3. Making the most of what we have: We have a provincial investment now in EMR technology. We have accumulated a massive amount of health information, developed skills within physician offices and built patient acceptance.

To make the best use of this investment there are several steps that can be taken.

For example, we could build on existing infrastructure in the form of the Provincial Health Information Exchange and our EMRs to allow all these systems to “talk” to one another. In this way, we leverage the technology we’ve already invested in to move the information that patients want us to share when we are caring for them – across the continuum of care and at many different locations.

While the long-term strategy document has been sent to the minister, these short-term issues continue to be discussed. Government has indicated that they have heard these concerns. I will keep you apprised of what develops.

Today, however, you may simply be asking: What happens April 1 when there is no more POSP?

As previously communicated, physicians who have not received their full allotment of POSP funding will continue to receive funding to the maximum they are eligible to receive. For some, funding may continue until 2019.
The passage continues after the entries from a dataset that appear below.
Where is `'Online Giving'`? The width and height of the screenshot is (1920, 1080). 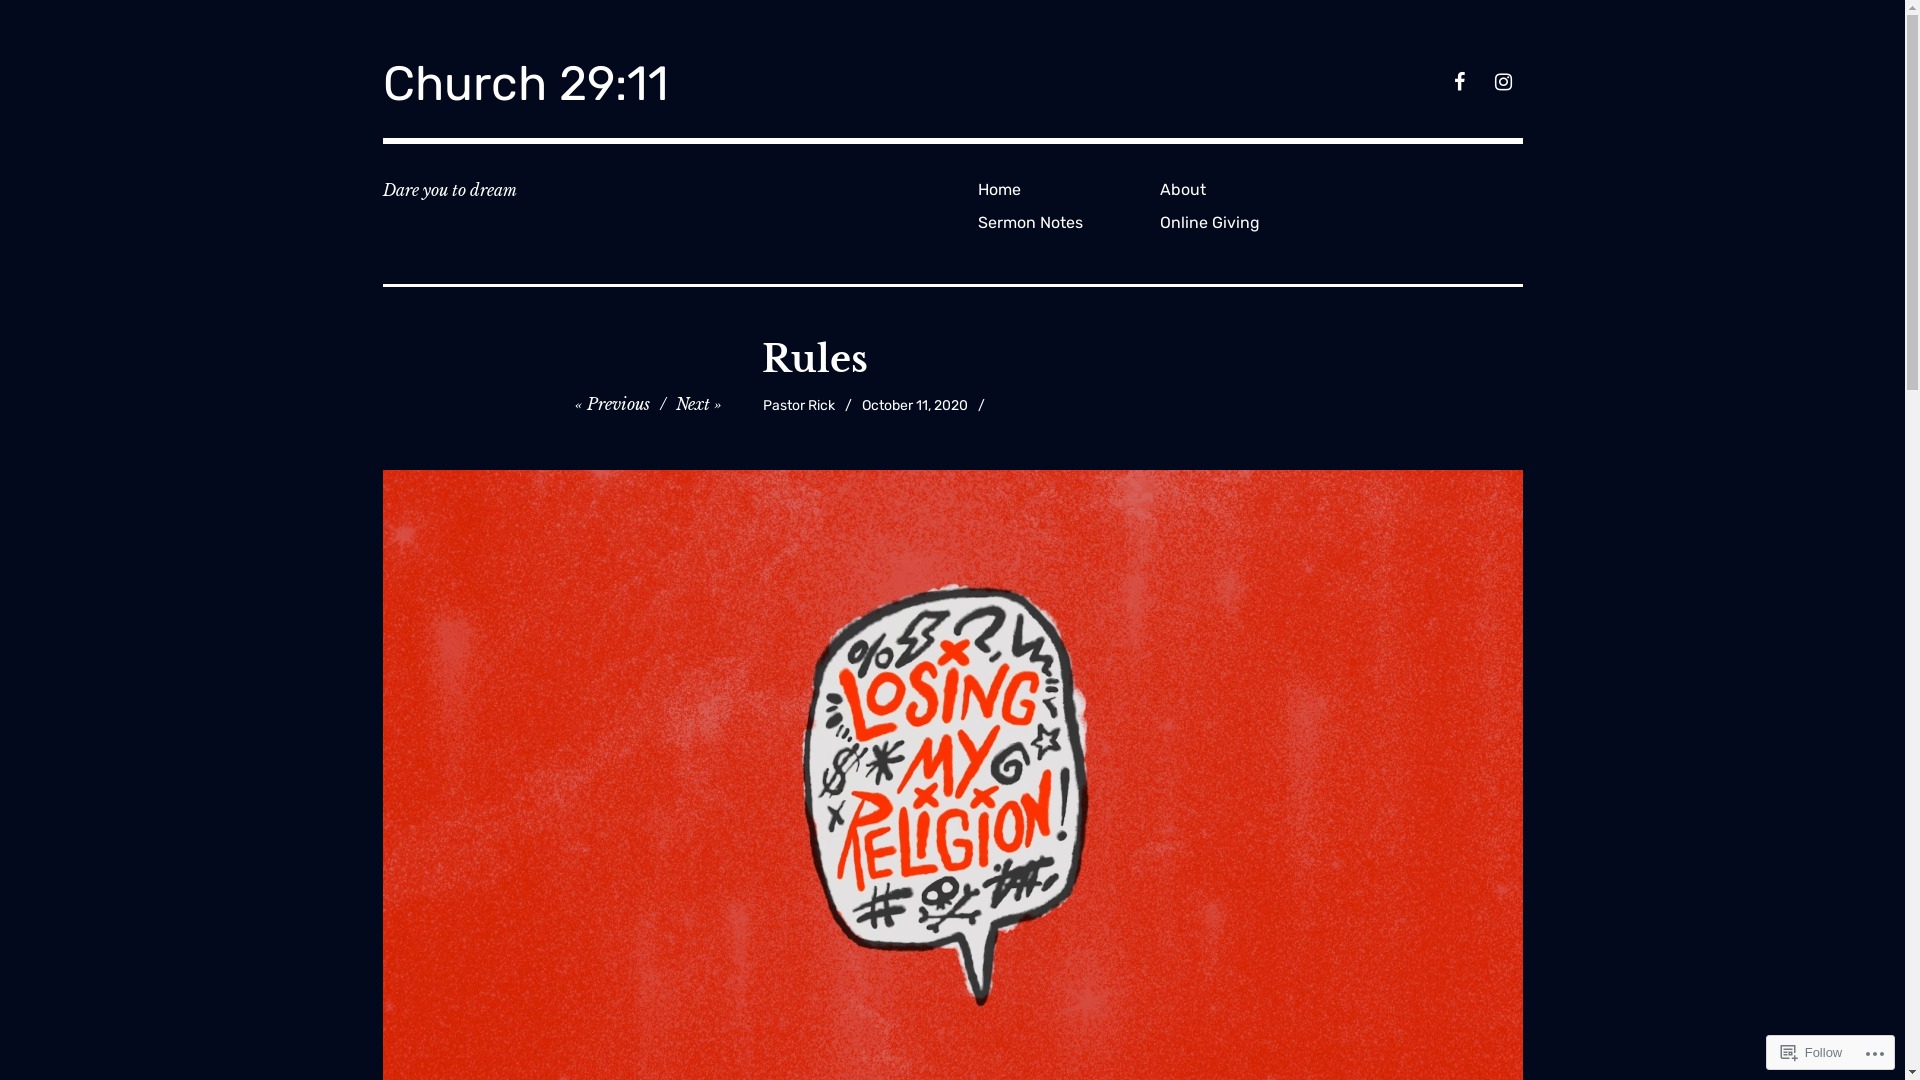
'Online Giving' is located at coordinates (1242, 222).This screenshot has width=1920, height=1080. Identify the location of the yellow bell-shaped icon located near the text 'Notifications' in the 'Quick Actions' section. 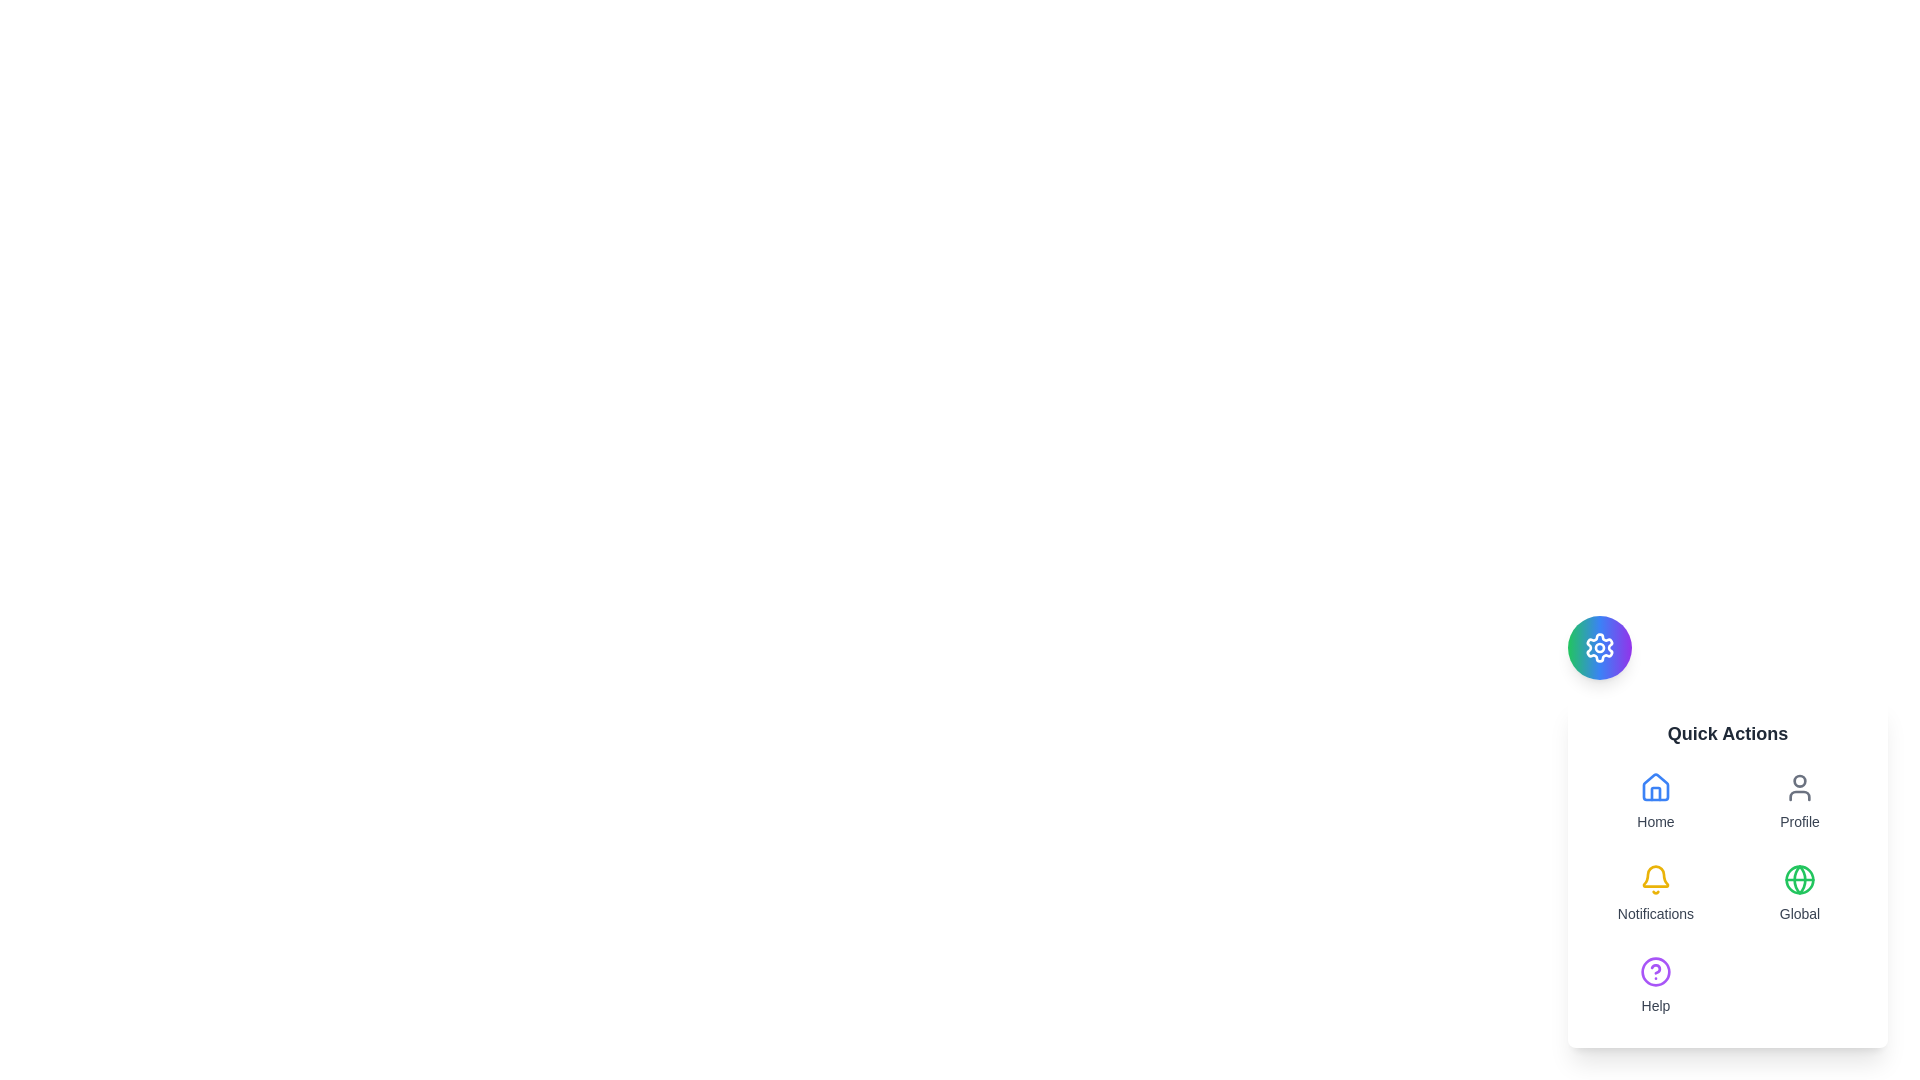
(1656, 878).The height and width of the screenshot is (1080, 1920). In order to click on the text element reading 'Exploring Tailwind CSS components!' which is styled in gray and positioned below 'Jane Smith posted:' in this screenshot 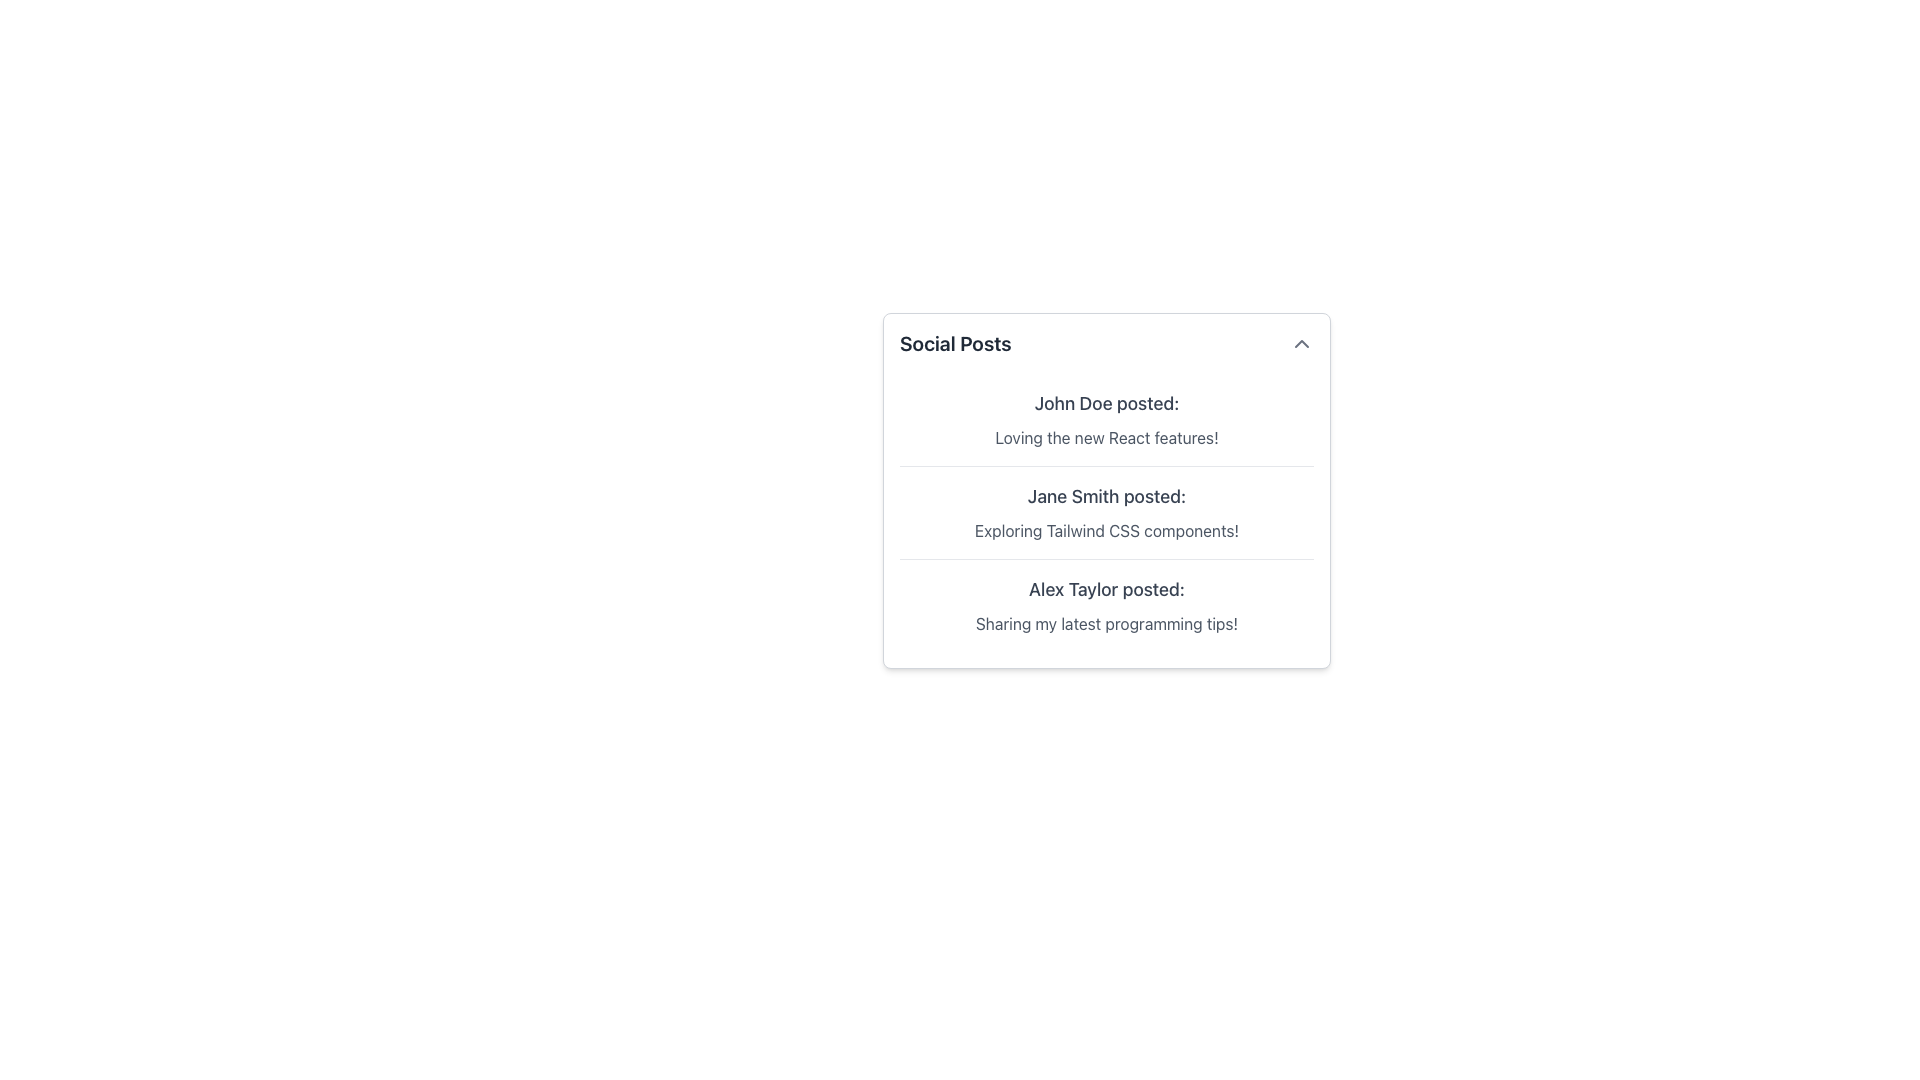, I will do `click(1106, 530)`.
As for the extensive support services that POSP has provided, the AMA will offer a stop-gap EMR support service beginning March 1. The details will be communicated very shortly but will include limited help desk (operation support), privacy, data management and EMR implementation support.

We hope that some longer term arrangements for support can be identified in a reasonable period of time. Stay tuned.

Physician Compensation Committee

The PCC has continued to meet every two weeks since my last President’s Letter, developing its processes and making decisions that can now be communicated.

Although the parties expect to communicate separately on various issues, a joint newsletter, PCC Update, has been developed. By the time you read this letter, you should have received issue one. If you missed it, here is a link.

The update identifies the topics that have occupied the committee since December, including:

  • Completing the April 1, 2014 allocation (details will be sent to all physicians in March), which includes new wording for a general rule related to time-based codes.
  • New alternative relationship plan (ARP) rates and rates for clinical portions of academic ARPs matching the sectional increases under the main April 1 allocation.
  • Approving increases matching the main April 1 allocation for the Business Costs Program and Rural Remote Northern Program.
  • Approving a provincial rate for physicians in family care clinics (FCCs).

The PCC process is unique – and accordingly it has been built “from scratch.” There is a learning curve for everyone, but the committee is working according to the requirements of the AMA Agreement.

It has made a good beginning on urgent issues for physicians and is preparing to work ahead on addressing, e.g., primary care compensation, business costs and overhead and relative value, including an individual fee review.

For the AMA, the focus continues to be fair, transparent processes, decisions made on the best information available and appropriate input from those groups affected.

All these things can contribute to the goal spelled out in the AMA Business Plan for a comprehensive provincial Physician Compensation Strategy that aligns how physicians are paid with the health care system we practice in today and in the future.

Input from the sections has been extremely important. It will be equally important in the months ahead.

I look forward to hearing from delegates at the Representative Forum March 14-15 in Edmonton during the PCC session. The RF will receive an update on the latest PCC decisions, priorities and work plan and have the opportunity for feedback and advice.

Once again, I welcome your comments. Email president@albertadoctors.org or comment below.


Allan S. Garbutt, PhD, MD, CCFP

P.S. With the RF approaching, be sure to also let your delegate(s) know what’s on your mind so your voice can be heard at the meeting. If you’re not sure who your delegate is by section or zone as appropriate, visit the website RF delegate page.